En 2014, FONKi retourne au Cambodge pour filmer la suite de The Roots Remain, une websérie qui s’intitule FONKi World. Il filme ses rencontres avec des artistes locaux qui sont en train de révolutionner la scène artistique cambodgienne et crée de nouvelles murales.
FT Gallery à la Factory Phnom Penh, Murals for Cambodia Festival et projets actuels
Durant sa vingtaine, FONKi continue à voyager entre le Cambodge, le Canada et la France pour ses nombreux projets artistiques. En 2018, il décide de s’installer au Cambodge pour créer des toiles et faire une exposition.
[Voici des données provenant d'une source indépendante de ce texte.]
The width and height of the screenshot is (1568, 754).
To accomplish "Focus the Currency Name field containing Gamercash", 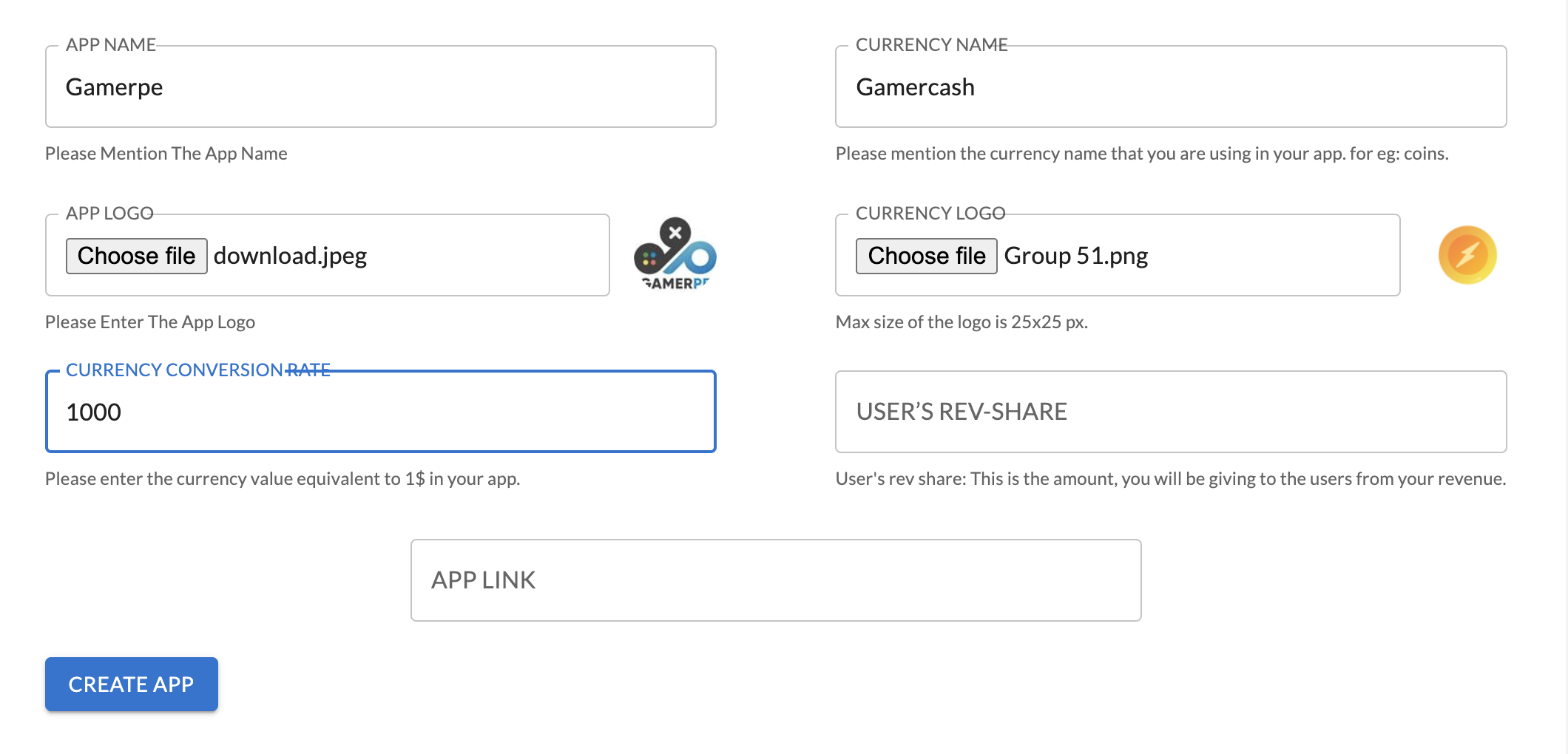I will point(1170,87).
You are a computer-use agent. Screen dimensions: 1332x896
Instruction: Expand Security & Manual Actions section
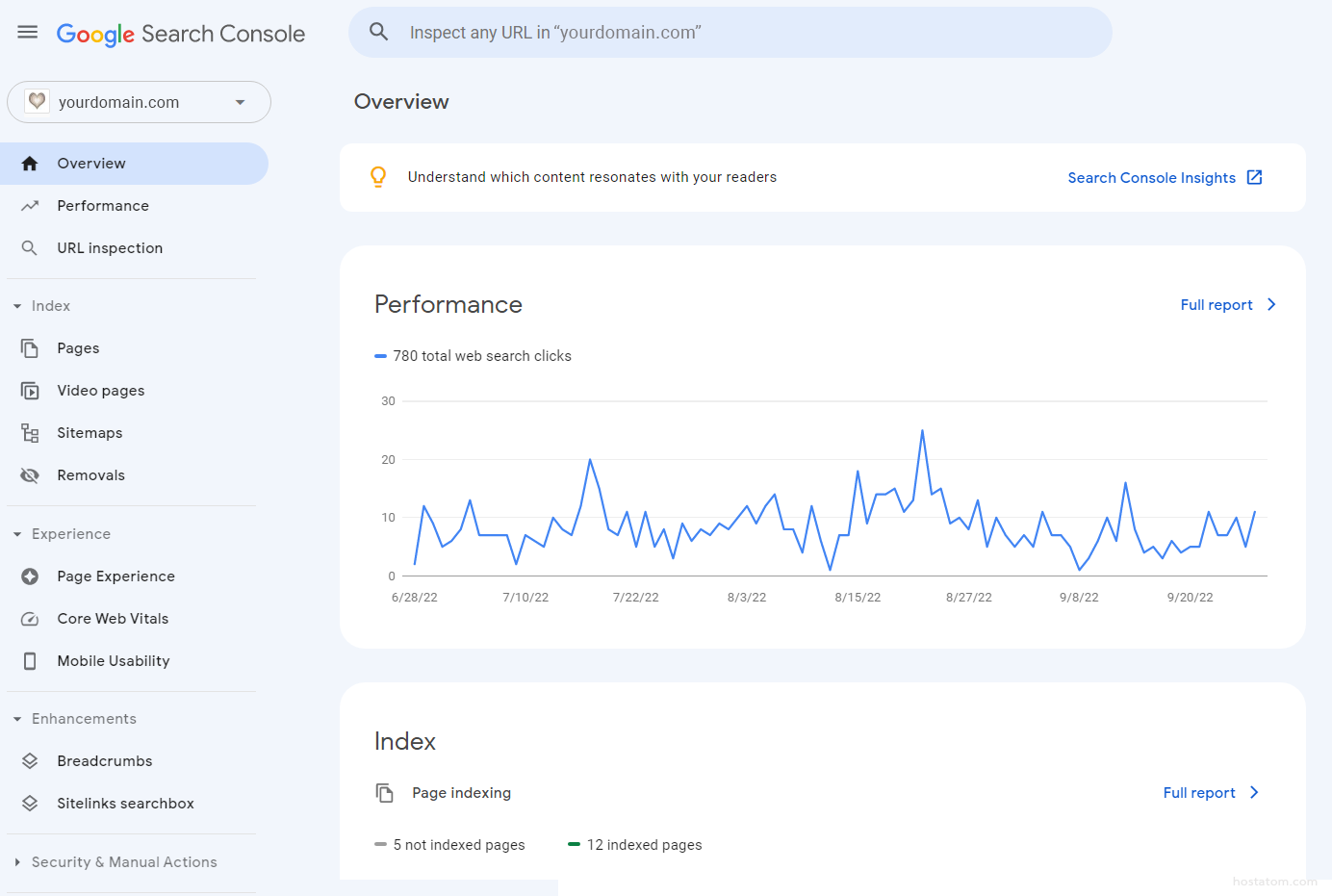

En 2020, il devient le propriétaire et le commissaire de la FT Gallery à la Factory Phnom Penh, une galerie d’art contemporain. En 2022, il fonde le festival Murals for Cambodia pour célébrer la culture hip-hop et l’art urbain du pays. Dans le cadre du festival, il invite des artistes internationaux et des artistes originaires du sud-est asiatique à exposer leur art au FT Gallery. Les artistes ont aussi l’opportunité de peindre dans la jungle cambodgienne et d’aller à la rencontre des jeunes dans les écoles locales.
En 2022, FONKi réalise la plus grosse murale de sa carrière, Dream, Hunt, Make sur l’un des édifices du Middlesex Community College, dans l'État du Massachusetts aux États-Unis.
Lors des Jeux de l’Asie du Sud-Est en 2023, la FT Gallery organise une exposition avec plusieurs artistes de la région. Cette même année, FONKi dévoile sa toile Le Triomphe du Cambodge, une version « remixée » d’une toile du peintre italien Pompeo Batoni, pour le ministère du tourisme cambodgien. En 2023 également, il présente au roi cambodgien, Sa Majesté Norodom Sihamoni, un portrait qu’il a peint de ce dernier.
En 2025, pour célébrer ses 20 ans de carrière, FONKi expose quelques œuvres lors d’un pop-up durant la première édition du Festival Champa à Montréal.